Changing the starter isn't a job I am willing to do at home, given its position. So that would be a shop job, which I might not be able to get done immediately.

I appreciate the help.
 
So with help of YouTube I found out that the earth cable for the starter is right next to the starter under the intake manifold. :-(

But I also got a better idea of the location of the starter solenoid, took off the plastic engine cover, and with the perfect iron bar I can tap the solenoid a few times and the starter works! :)

I also worked out how to load test the battery by myself, with a volt meter on extended cables sitting on the windshield, facing in. The battery does drop as low as 10.95 volts while cranking. Sometimes only down to 11.5 volts. If it dropped to 10.5 volts I would get a new battery.

So that is pretty conclusive to me. The problem is bad contacts in the solenoid. The battery is fine, or at least good enough. I'm now much more confident I'm not going to be stuck away from home somewhere with a Lexus I can't start. I just need to tap, tap, tap!

Seriously though, thanks for the advice 2001LC.
 
So with help of YouTube I found out that the earth cable for the starter is right next to the starter under the intake manifold. :-(

But I also got a better idea of the location of the starter solenoid, took off the plastic engine cover, and with the perfect iron bar I can tap the solenoid a few times and the starter works! :)

I also worked out how to load test the battery by myself, with a volt meter on extended cables sitting on the windshield, facing in. The battery does drop as low as 10.95 volts while cranking. Sometimes only down to 11.5 volts. If it dropped to 10.5 volts I would get a new battery.

So that is pretty conclusive to me. The problem is bad contacts in the solenoid. The battery is fine, or at least good enough. I'm now much more confident I'm not going to be stuck away from home somewhere with a Lexus I can't start. I just need to tap, tap, tap!

Seriously though, thanks for the advice 2001LC.
"TAP TAP TAP" engaging starter, is a sure bet the starter bad. This "TAP" trick only works for awhile. So don't wait to long!

Tips:

Clean the top of engine. Pay special attention to area between intake manifold and heads.
(I clean with a high pressure (HP) washer, beginning while engine cool. I start engine while washing and continue washing while engine idles. I do this with vehicle front higher than rear. In this attitude, the water entering the engine valley where stater resides, will drain out valley's rear drains holes. I then use "HP air" to blow dry water away and any remaining sand/grim/grit.)

I use Toyota OEM or Denso remanufactured.

Remanufactured starters, should have contacts reseated. (Sometimes rebuilder doesn't seat contacts fully!)
 
Good advice about the cleaning.

I'm having a new starter fitted tomorrow. My mechanic in Australia says he hasn't used a rebuilt starter in years. It will be an "OEM Standard" starter, Denso or another brand he mentioned. He is a good, honest mechanic.
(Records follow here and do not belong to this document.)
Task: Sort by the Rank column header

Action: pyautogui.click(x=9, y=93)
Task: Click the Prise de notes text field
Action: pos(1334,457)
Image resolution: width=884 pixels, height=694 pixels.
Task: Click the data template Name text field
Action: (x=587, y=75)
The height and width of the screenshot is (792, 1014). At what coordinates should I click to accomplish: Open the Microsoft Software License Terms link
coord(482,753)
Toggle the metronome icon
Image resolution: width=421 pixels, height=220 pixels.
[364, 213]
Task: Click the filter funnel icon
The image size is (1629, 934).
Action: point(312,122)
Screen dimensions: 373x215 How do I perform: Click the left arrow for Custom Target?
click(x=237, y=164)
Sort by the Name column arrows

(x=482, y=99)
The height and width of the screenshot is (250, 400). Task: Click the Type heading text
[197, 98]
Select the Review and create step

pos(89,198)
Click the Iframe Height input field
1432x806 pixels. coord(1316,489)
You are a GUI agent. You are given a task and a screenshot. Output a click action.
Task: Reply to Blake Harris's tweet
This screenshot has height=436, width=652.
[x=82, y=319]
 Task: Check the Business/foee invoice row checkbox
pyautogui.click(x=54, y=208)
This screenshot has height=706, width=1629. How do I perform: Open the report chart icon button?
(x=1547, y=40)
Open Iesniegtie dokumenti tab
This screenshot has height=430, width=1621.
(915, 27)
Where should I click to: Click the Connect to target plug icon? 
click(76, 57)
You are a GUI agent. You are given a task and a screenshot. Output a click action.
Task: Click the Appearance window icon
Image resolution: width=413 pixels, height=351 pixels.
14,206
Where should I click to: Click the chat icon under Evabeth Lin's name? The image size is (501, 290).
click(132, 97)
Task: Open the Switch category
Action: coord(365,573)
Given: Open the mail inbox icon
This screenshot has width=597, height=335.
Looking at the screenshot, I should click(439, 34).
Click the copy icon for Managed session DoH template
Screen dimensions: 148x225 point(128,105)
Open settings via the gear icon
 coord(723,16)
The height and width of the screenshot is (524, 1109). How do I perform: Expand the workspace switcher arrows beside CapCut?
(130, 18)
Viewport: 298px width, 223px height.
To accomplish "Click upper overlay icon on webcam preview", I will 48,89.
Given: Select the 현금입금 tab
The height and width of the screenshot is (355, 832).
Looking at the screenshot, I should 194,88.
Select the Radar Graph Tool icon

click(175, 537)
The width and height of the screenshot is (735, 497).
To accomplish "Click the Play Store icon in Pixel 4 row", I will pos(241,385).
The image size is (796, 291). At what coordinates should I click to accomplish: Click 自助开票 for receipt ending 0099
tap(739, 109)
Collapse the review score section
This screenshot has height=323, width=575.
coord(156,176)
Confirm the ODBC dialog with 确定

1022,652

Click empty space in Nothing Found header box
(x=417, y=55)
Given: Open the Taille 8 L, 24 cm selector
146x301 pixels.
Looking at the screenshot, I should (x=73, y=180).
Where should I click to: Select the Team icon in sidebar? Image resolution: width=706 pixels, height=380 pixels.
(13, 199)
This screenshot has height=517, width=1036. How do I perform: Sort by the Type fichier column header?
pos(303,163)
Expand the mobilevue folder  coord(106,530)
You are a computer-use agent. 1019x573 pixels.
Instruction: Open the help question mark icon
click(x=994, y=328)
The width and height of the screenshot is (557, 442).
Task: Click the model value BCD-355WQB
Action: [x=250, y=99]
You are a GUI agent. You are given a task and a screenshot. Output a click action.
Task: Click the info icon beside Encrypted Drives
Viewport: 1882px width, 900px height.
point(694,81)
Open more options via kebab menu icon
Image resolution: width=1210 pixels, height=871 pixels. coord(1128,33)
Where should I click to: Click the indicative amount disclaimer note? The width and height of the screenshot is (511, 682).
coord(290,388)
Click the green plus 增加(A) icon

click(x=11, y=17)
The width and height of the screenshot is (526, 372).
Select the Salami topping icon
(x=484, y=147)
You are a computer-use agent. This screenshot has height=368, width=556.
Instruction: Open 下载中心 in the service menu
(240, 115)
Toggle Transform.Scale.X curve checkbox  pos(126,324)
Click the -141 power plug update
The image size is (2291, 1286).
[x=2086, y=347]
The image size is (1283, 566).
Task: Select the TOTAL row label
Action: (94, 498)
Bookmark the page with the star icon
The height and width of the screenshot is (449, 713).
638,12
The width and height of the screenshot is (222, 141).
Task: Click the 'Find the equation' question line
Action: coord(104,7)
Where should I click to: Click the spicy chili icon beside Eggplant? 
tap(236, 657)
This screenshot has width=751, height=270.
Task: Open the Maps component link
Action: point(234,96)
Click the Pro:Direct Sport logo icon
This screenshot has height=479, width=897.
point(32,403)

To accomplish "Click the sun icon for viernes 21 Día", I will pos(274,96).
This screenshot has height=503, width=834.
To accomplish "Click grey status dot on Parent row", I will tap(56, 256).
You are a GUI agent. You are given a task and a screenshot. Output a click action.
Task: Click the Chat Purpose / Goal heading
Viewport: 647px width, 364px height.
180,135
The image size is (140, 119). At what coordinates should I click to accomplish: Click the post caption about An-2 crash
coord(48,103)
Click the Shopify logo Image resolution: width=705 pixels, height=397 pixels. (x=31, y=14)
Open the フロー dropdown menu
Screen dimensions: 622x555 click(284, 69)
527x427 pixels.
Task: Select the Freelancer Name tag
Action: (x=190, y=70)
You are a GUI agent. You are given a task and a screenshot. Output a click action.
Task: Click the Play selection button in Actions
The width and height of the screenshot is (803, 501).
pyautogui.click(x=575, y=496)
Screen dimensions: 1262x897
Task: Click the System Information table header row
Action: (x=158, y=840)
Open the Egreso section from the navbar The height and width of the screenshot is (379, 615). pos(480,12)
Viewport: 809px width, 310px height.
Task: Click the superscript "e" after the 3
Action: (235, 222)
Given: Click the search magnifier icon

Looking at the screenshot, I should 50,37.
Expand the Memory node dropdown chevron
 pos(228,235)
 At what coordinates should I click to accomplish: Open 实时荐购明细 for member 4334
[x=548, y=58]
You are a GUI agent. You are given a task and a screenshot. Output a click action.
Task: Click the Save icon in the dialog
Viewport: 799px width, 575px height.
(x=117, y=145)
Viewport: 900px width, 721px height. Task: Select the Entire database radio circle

I did some tap-tapping on Sunday and it started well Sunday going out and coming home, on Monday morning and night, and Tuesday morning. Then struggled on Tuesday night. I'm living on a knife-edge! :D
 
So the new starter was installed Thursday last week. No issues since.

In fact, I'm thinking I probably changed batteries a couple of times in the last six years that could have lasted longer, had the starter worked better. Live and learn.